[Collected data entries]

------------------------------------------------

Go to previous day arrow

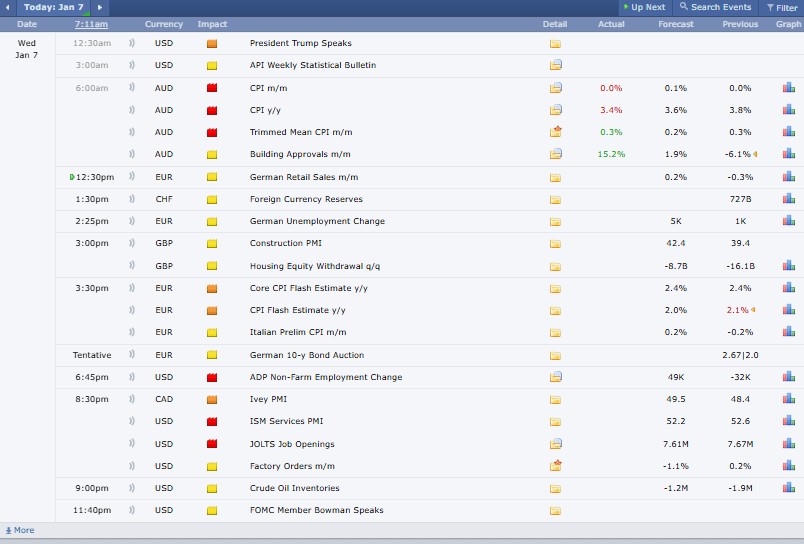9,7
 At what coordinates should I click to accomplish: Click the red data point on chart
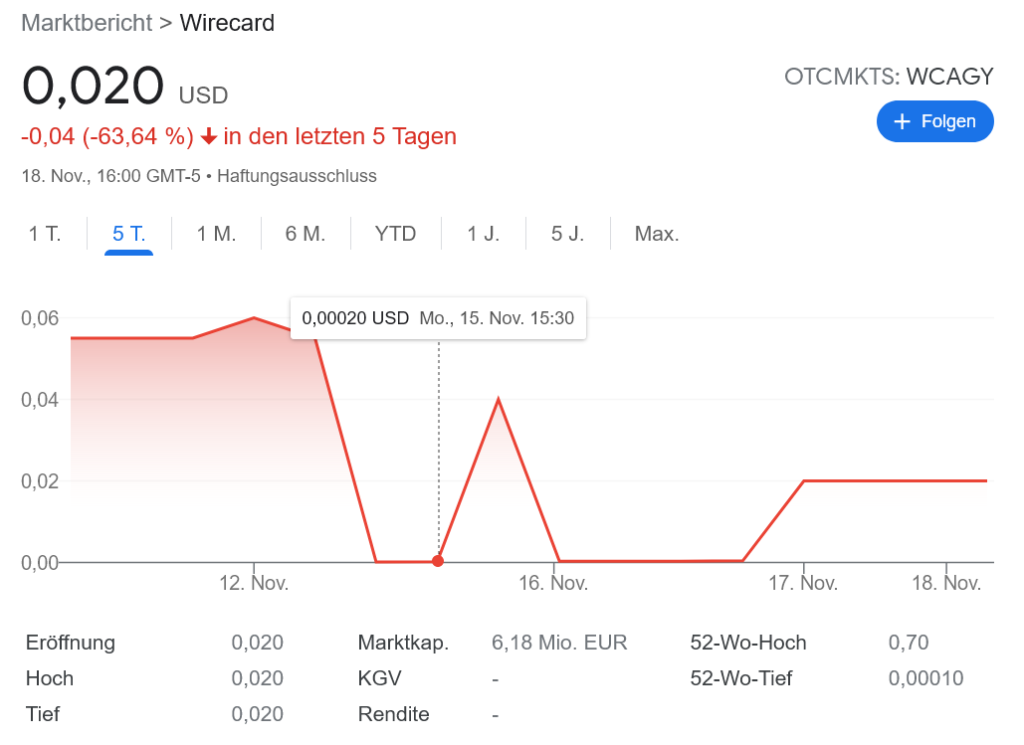point(438,561)
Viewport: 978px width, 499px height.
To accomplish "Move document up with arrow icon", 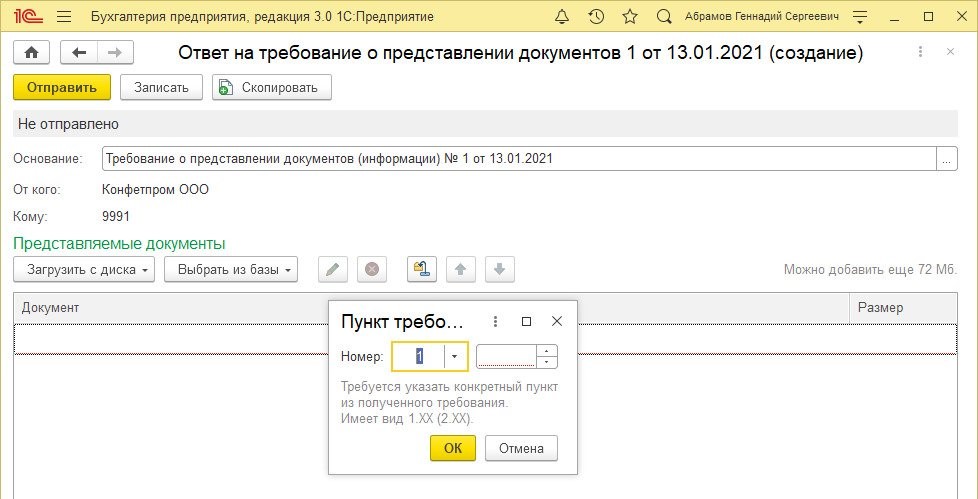I will (x=460, y=269).
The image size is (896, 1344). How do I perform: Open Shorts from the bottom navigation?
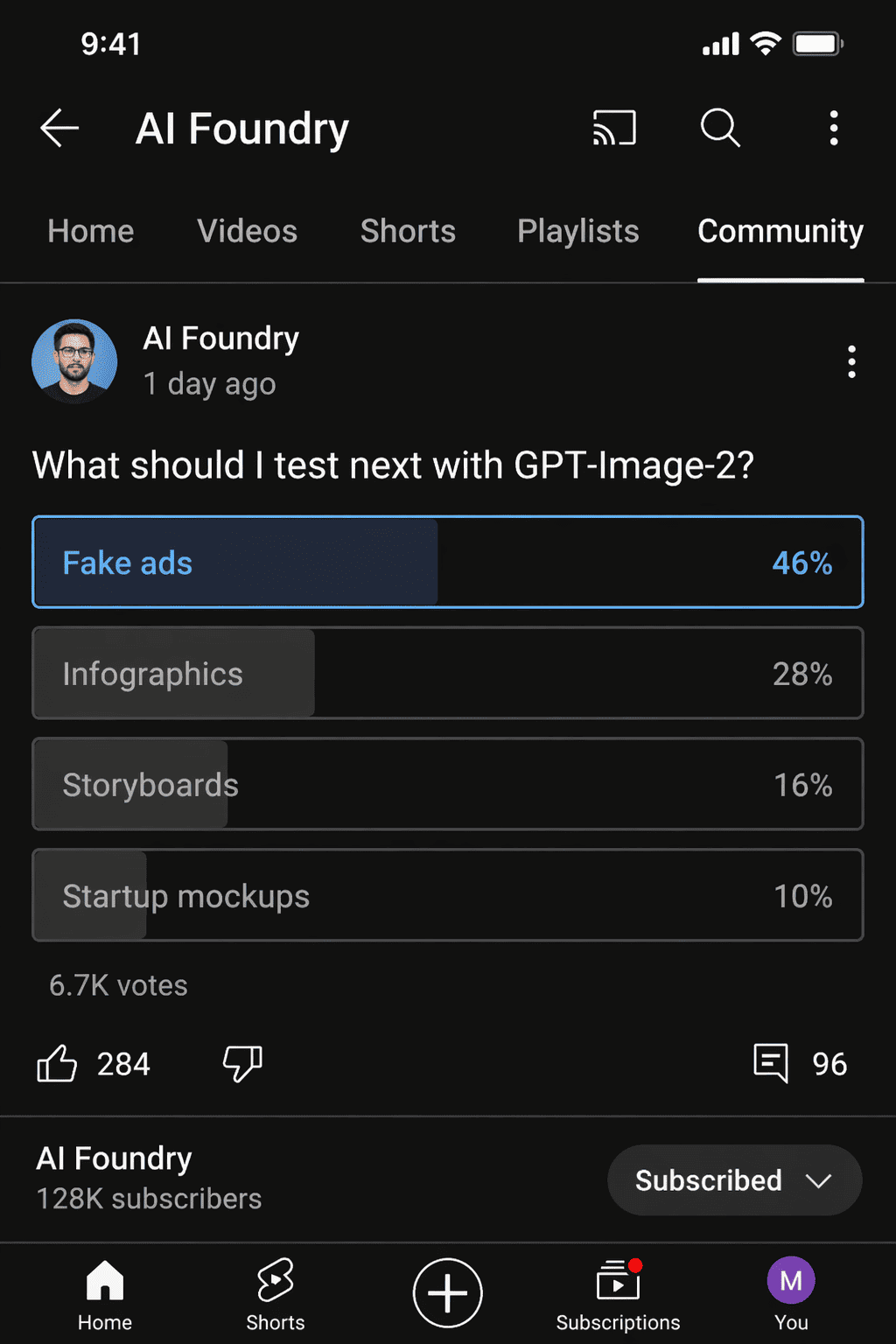tap(275, 1293)
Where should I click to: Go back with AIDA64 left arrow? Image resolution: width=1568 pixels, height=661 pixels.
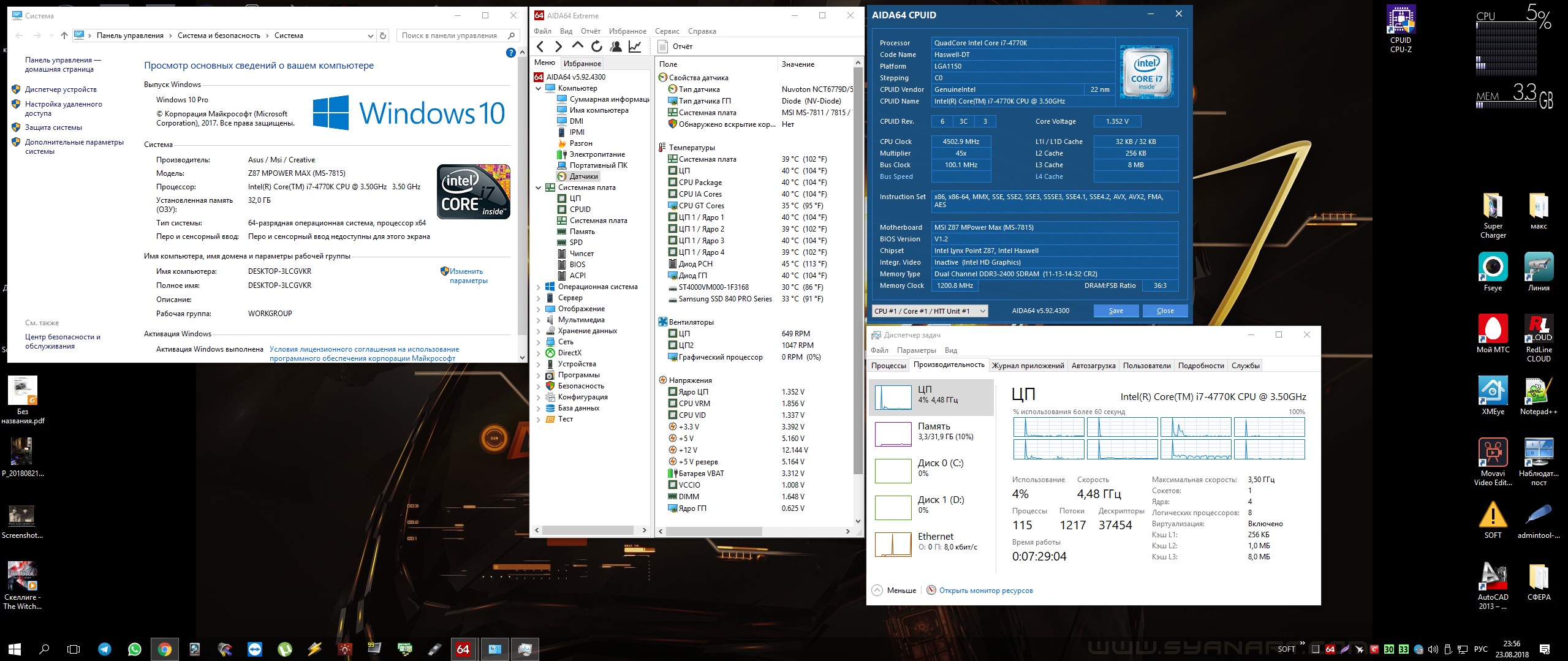[540, 47]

------------------------------------------------

Only lines from the one holding "The image size" through the last line of the entries above are wanted, both ends included, each retyped exactly; no pictures.

### Answer to the exercise:
The image size is (896, 1344). How do I perform: Open Shorts from the bottom navigation?
tap(275, 1293)
Where should I click to: Go back with AIDA64 left arrow? Image resolution: width=1568 pixels, height=661 pixels.
[540, 47]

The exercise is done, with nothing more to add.